-- Begin RAW DATA --
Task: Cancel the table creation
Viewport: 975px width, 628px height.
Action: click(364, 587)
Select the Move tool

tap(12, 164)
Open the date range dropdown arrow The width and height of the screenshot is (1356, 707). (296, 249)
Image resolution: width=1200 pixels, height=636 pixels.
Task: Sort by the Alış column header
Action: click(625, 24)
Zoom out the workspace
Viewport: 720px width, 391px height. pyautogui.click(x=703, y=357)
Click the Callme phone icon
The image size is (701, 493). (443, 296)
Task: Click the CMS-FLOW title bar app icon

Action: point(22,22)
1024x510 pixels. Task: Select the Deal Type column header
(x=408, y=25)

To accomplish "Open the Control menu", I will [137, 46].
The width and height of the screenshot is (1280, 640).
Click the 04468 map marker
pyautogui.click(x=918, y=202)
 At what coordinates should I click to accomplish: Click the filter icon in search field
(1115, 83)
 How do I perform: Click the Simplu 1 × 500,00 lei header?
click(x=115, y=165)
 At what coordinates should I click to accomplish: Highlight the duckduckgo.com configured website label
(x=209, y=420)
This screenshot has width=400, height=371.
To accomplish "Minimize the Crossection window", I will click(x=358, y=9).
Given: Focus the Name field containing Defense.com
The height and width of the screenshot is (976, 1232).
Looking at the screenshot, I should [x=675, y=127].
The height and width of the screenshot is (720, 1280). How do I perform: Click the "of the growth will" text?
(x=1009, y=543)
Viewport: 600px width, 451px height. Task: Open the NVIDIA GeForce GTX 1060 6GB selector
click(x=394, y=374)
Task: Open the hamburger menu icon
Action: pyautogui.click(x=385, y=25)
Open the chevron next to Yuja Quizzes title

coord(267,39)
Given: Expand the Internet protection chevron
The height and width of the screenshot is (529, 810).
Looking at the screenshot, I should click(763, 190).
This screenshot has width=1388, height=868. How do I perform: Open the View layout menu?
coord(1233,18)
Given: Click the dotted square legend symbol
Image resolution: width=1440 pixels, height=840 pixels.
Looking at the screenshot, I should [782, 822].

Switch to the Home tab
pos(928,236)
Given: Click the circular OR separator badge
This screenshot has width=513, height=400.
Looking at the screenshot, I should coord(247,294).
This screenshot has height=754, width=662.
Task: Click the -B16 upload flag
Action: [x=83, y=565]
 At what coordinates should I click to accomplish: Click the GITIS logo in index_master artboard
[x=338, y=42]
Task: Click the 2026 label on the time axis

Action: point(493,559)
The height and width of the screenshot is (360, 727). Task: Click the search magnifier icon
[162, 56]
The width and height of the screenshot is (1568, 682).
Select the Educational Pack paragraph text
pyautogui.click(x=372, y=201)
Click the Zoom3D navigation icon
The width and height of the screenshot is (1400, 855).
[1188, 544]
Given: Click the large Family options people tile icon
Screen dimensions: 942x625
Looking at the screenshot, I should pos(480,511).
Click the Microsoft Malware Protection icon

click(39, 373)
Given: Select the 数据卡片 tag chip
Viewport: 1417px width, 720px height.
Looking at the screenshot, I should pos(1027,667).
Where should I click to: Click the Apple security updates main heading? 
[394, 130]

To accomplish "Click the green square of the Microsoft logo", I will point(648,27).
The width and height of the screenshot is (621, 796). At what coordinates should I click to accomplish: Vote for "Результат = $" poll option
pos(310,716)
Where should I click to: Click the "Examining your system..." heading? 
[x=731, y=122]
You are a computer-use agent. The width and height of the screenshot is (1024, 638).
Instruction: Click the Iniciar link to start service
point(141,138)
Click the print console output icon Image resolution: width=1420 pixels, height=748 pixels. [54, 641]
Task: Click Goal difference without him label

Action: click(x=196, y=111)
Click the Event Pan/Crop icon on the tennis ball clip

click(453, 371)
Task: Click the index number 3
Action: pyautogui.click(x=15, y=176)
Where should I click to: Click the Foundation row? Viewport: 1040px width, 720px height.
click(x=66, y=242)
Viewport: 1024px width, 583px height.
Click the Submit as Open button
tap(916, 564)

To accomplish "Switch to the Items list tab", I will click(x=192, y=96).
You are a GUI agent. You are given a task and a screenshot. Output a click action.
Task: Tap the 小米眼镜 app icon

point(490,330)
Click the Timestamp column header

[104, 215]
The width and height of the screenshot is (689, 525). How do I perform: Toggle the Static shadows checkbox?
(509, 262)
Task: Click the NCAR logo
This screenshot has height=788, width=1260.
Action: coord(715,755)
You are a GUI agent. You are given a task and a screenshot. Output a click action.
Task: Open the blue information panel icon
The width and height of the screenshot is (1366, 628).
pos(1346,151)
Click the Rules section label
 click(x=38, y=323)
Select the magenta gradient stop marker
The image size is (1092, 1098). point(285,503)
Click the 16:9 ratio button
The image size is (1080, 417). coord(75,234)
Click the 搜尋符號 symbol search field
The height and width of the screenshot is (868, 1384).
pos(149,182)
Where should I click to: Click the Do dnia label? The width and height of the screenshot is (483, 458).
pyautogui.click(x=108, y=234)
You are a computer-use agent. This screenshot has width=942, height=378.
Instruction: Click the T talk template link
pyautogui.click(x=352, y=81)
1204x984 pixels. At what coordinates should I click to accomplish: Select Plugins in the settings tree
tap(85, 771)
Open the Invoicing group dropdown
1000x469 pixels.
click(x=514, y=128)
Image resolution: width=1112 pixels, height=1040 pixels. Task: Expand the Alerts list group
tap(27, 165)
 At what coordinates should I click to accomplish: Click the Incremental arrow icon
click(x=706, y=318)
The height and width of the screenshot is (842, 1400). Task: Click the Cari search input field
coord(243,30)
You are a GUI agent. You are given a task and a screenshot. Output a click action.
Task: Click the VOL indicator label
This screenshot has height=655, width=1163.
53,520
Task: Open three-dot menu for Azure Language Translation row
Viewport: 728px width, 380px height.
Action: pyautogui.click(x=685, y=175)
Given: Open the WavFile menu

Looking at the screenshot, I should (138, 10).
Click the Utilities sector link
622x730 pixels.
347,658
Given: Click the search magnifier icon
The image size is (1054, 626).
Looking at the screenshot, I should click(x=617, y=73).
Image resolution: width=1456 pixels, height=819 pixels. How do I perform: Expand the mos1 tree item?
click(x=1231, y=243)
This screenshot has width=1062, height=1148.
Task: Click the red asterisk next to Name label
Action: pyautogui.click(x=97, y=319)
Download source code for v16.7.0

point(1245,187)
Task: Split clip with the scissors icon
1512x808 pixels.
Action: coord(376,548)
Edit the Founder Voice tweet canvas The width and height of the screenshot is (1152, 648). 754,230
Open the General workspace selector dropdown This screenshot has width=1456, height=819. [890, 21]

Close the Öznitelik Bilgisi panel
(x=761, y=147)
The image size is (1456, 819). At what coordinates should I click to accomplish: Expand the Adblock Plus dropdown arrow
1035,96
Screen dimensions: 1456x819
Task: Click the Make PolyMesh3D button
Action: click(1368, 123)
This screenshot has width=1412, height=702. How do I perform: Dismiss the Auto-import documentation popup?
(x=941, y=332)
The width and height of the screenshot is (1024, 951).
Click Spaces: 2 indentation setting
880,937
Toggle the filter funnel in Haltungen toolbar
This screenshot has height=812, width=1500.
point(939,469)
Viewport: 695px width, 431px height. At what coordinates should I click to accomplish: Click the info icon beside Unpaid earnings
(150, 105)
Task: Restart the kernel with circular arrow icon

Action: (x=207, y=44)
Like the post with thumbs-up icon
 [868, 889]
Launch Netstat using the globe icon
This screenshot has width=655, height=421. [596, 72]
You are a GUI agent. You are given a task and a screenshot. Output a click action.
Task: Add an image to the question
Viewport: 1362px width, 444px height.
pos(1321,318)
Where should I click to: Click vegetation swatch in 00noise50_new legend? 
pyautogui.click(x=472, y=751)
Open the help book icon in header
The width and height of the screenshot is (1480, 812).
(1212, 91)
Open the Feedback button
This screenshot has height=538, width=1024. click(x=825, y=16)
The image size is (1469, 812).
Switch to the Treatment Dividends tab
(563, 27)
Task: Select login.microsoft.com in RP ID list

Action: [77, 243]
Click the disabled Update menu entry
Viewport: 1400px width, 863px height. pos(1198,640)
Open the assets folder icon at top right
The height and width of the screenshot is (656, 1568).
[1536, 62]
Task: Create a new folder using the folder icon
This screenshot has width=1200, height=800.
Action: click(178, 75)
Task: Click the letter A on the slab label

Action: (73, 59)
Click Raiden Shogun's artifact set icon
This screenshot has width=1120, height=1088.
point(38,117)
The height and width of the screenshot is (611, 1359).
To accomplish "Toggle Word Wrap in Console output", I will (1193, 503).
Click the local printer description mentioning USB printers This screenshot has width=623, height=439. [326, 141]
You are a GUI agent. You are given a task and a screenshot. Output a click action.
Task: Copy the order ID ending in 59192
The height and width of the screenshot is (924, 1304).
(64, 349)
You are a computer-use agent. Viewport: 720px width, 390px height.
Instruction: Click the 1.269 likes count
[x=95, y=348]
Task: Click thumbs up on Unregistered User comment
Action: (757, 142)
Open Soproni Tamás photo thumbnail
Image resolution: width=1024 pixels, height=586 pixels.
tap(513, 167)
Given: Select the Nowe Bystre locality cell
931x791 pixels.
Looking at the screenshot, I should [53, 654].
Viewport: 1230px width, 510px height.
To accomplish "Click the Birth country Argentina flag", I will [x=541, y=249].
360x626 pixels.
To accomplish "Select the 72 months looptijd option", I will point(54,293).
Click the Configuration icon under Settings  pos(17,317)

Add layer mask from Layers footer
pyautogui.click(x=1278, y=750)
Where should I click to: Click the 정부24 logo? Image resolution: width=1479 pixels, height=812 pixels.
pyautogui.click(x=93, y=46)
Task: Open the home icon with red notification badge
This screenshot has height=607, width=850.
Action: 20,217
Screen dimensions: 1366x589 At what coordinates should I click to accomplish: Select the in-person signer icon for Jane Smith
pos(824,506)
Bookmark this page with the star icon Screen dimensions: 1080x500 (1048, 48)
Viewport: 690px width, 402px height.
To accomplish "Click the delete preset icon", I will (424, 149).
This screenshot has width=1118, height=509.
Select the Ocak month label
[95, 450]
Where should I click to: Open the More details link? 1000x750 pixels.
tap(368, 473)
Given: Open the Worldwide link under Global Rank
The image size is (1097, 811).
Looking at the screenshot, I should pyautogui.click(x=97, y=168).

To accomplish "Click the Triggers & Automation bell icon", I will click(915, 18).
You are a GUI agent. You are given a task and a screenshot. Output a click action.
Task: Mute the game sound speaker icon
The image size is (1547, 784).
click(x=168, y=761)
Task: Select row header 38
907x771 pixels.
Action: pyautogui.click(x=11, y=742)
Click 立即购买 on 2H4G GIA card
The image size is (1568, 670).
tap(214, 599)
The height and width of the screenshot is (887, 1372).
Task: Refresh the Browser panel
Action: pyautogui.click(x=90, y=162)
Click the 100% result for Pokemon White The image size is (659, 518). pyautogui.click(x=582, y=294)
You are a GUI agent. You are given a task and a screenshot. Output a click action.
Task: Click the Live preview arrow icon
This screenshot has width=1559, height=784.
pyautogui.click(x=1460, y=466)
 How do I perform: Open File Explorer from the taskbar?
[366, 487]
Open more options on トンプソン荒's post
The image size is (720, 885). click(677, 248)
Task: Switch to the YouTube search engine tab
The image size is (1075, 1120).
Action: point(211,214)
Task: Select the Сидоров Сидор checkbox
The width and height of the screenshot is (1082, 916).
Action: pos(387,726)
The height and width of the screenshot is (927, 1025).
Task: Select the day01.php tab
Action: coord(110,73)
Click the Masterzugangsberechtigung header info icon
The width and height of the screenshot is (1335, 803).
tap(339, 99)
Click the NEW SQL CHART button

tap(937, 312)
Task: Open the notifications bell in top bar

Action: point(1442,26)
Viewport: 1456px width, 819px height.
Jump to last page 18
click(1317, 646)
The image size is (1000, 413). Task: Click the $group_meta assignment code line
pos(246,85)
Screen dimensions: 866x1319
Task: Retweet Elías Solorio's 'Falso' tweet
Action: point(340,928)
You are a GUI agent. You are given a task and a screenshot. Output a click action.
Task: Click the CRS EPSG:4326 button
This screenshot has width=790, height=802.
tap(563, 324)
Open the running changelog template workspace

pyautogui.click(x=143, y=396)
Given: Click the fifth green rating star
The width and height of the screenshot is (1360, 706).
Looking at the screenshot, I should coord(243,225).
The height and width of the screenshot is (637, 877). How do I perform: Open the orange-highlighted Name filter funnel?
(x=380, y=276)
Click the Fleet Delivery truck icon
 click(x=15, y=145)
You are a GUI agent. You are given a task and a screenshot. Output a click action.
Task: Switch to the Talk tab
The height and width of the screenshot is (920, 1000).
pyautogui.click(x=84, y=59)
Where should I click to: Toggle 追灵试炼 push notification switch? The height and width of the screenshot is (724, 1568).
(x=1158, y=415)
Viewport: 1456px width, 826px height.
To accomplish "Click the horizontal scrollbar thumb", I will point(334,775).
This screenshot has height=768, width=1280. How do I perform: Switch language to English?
-- End RAW DATA --
__TASK TO CARRY OUT__
Reproduce word for word everything from the line containing "The width and height of the screenshot is (1024, 951)." down to the line containing "Action: (757, 142)", including both of those lines.

__THE RESPONSE__
The width and height of the screenshot is (1024, 951).
Click Spaces: 2 indentation setting
880,937
Toggle the filter funnel in Haltungen toolbar
This screenshot has height=812, width=1500.
point(939,469)
Viewport: 695px width, 431px height. At what coordinates should I click to accomplish: Click the info icon beside Unpaid earnings
(150, 105)
Task: Restart the kernel with circular arrow icon

Action: (x=207, y=44)
Like the post with thumbs-up icon
 [868, 889]
Launch Netstat using the globe icon
This screenshot has width=655, height=421. [596, 72]
You are a GUI agent. You are given a task and a screenshot. Output a click action.
Task: Add an image to the question
Viewport: 1362px width, 444px height.
pos(1321,318)
Where should I click to: Click vegetation swatch in 00noise50_new legend? 
pyautogui.click(x=472, y=751)
Open the help book icon in header
The width and height of the screenshot is (1480, 812).
(1212, 91)
Open the Feedback button
This screenshot has height=538, width=1024. click(x=825, y=16)
The image size is (1469, 812).
Switch to the Treatment Dividends tab
(563, 27)
Task: Select login.microsoft.com in RP ID list

Action: [77, 243]
Click the disabled Update menu entry
Viewport: 1400px width, 863px height. pos(1198,640)
Open the assets folder icon at top right
The height and width of the screenshot is (656, 1568).
[1536, 62]
Task: Create a new folder using the folder icon
This screenshot has width=1200, height=800.
Action: click(178, 75)
Task: Click the letter A on the slab label

Action: (73, 59)
Click Raiden Shogun's artifact set icon
This screenshot has width=1120, height=1088.
point(38,117)
The height and width of the screenshot is (611, 1359).
To accomplish "Toggle Word Wrap in Console output", I will (1193, 503).
Click the local printer description mentioning USB printers This screenshot has width=623, height=439. [326, 141]
You are a GUI agent. You are given a task and a screenshot. Output a click action.
Task: Copy the order ID ending in 59192
The height and width of the screenshot is (924, 1304).
(64, 349)
You are a computer-use agent. Viewport: 720px width, 390px height.
Instruction: Click the 1.269 likes count
[x=95, y=348]
Task: Click thumbs up on Unregistered User comment
Action: (757, 142)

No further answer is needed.